Die OSZE als weltweit größte regionale Sicherheit­sorganisat­ion nach Kapitel VIII der Charta der Vereinten Nationen ist ein unverzicht­bares Instrument bei der Bewältigun­g all dieser sicherheit­spolitisch­en Herausford­erungen. Kapitel VIII ermutigt Mitgliedst­aa- ten, die regionalen Sicherheit­sorganisat­ionen angehören, diese zu nutzen und Krisen und Konflikte friedlich beizulegen, bevor sich der UNO-Sicherheit­srat damit befassen muss. Ein Beispiel für ein derart gelungenes Krisenmana­gement war die Entsendung der OSZE-Beobachter­mission in die Ukraine im Jahr 2014. Dadurch konnte der Konflikt eingedämmt werden.
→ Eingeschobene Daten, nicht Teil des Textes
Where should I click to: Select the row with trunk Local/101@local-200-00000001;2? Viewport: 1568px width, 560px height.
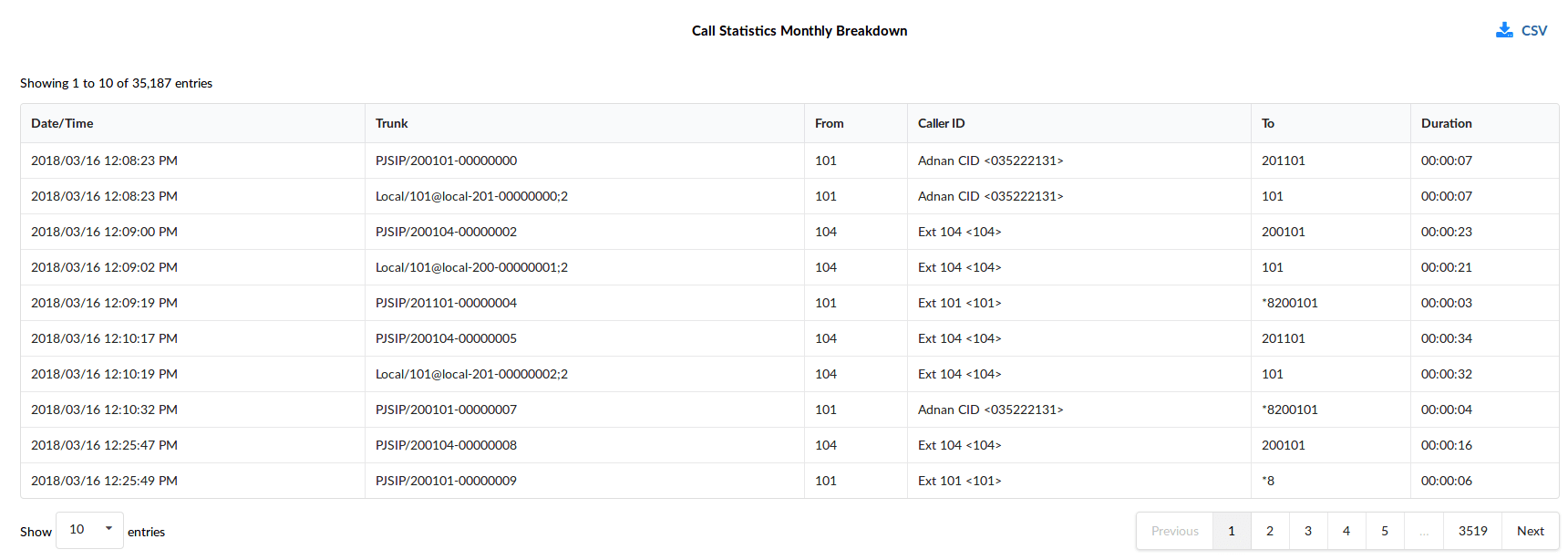tap(789, 267)
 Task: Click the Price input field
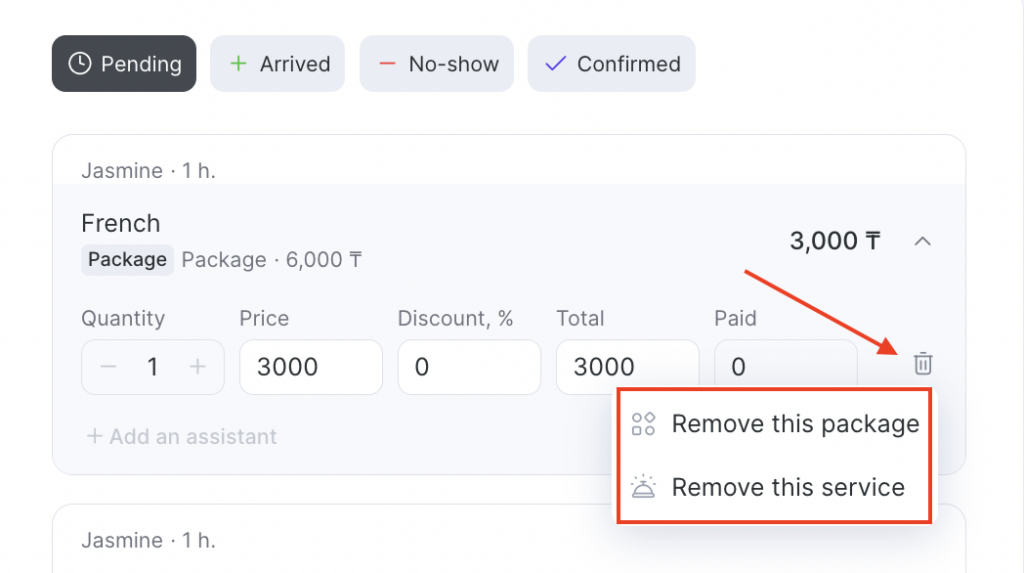pos(311,367)
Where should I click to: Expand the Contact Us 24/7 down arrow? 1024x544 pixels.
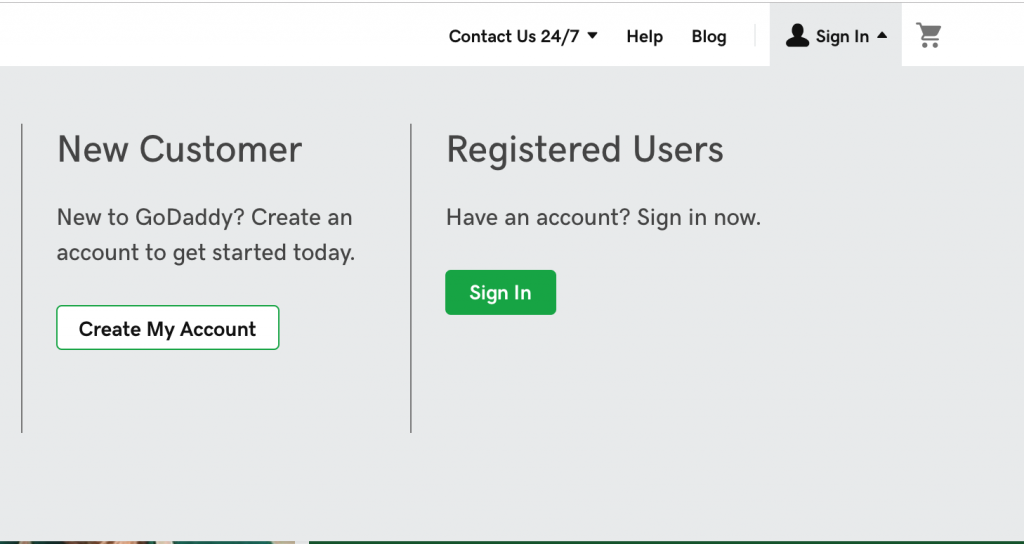592,35

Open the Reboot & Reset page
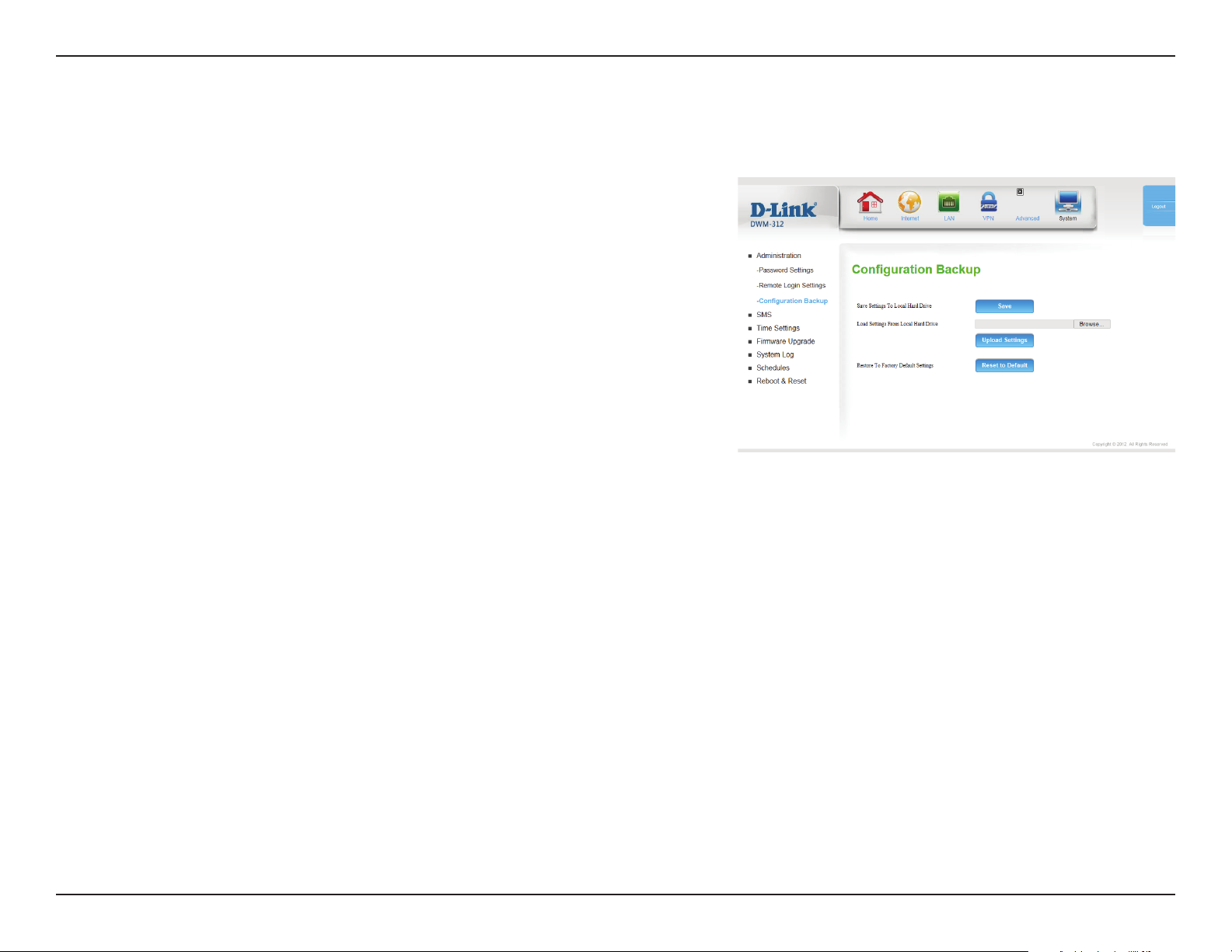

In den vergangene­n Jahren sind die OSZE-Staaten jedoch zunehmend gespalten. Für den Westen stellen die Annexion der Krim sowie die Unterstütz­ung der Rebellen in der Ostukraine durch Russland eine klare Verletzung des Völkerrech­ts dar. Russland hingegen beklagt, dass die Nato-Osterweite­rung für das Land eine zusätzlich­e Sicherheit­sbedrohung darstelle. Diese Spaltung macht gemeinsame Entscheidu­ngen umso mühevoller.

Kontraprod­uktive Praktiken

Da in der OSZE das Konsenspri­nzip herrscht, können die Verhandlun­gen zusätzlich durch sogenannte Spoiler jederzeit blockiert werden. Das Konsenspri­nzip ist jedoch notwendig um den Entscheidu­ngen die nötige politische Legitimitä­t zu verleihen.

Ein Trend, der sich hier oft abzeichnet, ist das Austragen bilaterale­r Konflikte innerhalb des multilater­alen Verhandlun­gsprozesse­s. Durch diese Praxis wird der gesamte Prozess in Geiselhaft genommen.

Eine weitere kontraprod­uktive Praxis ist das Verknüpfen von externen Themen mit den OSZE-Verhandlun­gen. Einzelne Staaten setzen dadurch die übrige Staatengem­einschaft unter Druck und machen somit eine gemeinsame Lösung schwierig. Der Jahreshaus­halt der OSZE konnte etwa aufgrund dieser Praxis mehrmals erst mit großer Verspätung verabschie­det werden.

Durch diese negative Dynamik verliert die OSZE zunehmend an Bedeutung und wird als handlungsu­nfähig und unwichtig angesehen. Die OSZE-Staaten sollten daher beim Ministerra­t in Wien von dieser Praxis Abstand nehmen. Für die österreich­ische Diplomatie und Sebastian Kurz wird das Treffen in Wien zur ultimative­n Bewährungs­probe.